Exercise instructions — From the line containing "At what coordinates" to the end of the records, print every line exactly, both ends included, and leave out the pictures.

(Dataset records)
___

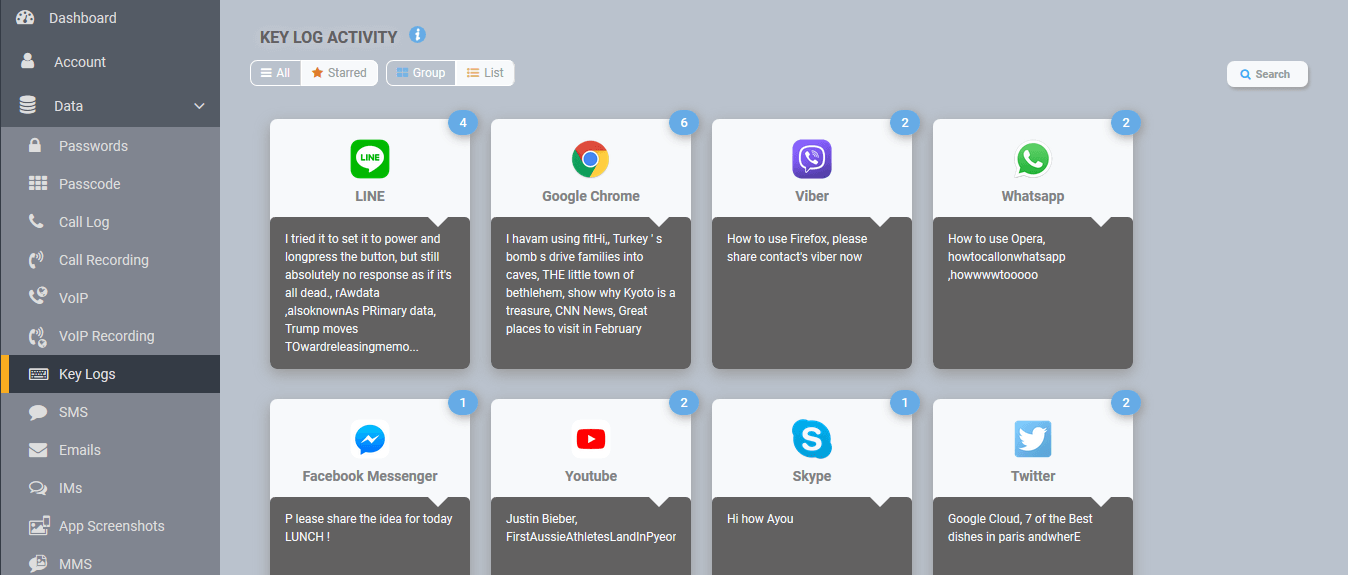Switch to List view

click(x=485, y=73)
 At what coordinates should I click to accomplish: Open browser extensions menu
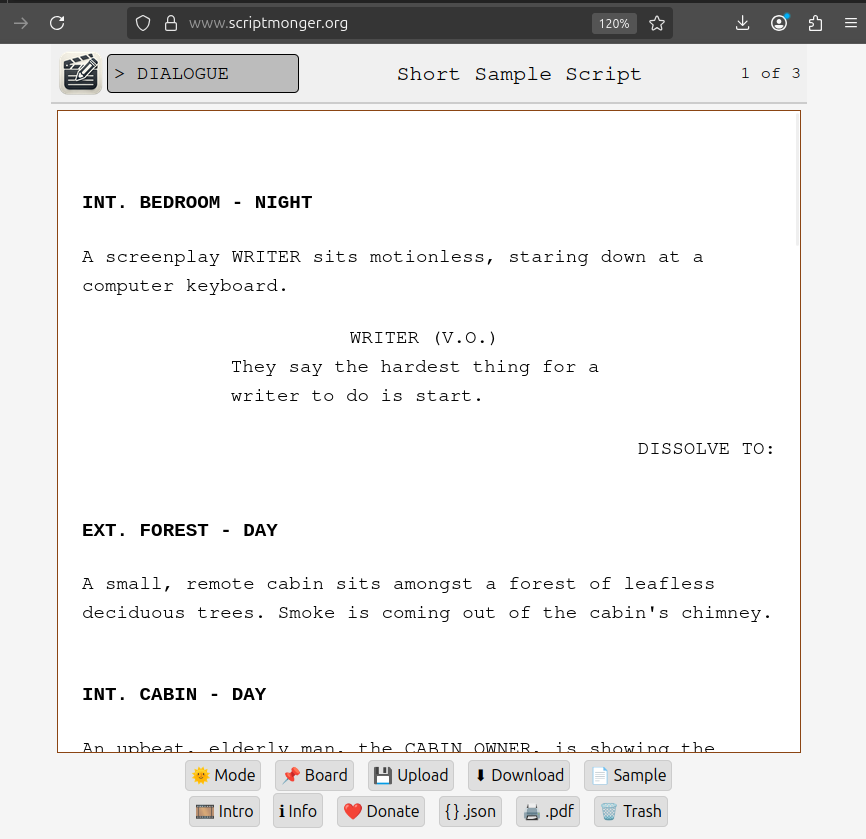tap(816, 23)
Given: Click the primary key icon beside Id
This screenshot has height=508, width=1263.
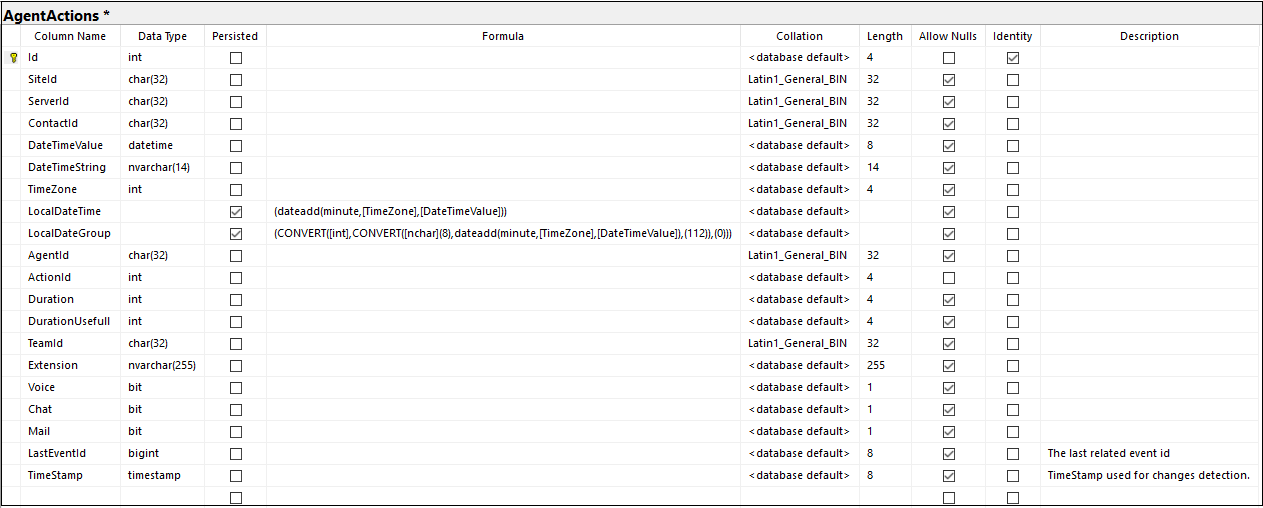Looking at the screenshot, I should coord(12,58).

___

Solution to the problem —
 At what coordinates should I click to accomplish: Open browser extensions menu
tap(816, 23)
Given: Click the primary key icon beside Id
This screenshot has height=508, width=1263.
Looking at the screenshot, I should coord(12,58).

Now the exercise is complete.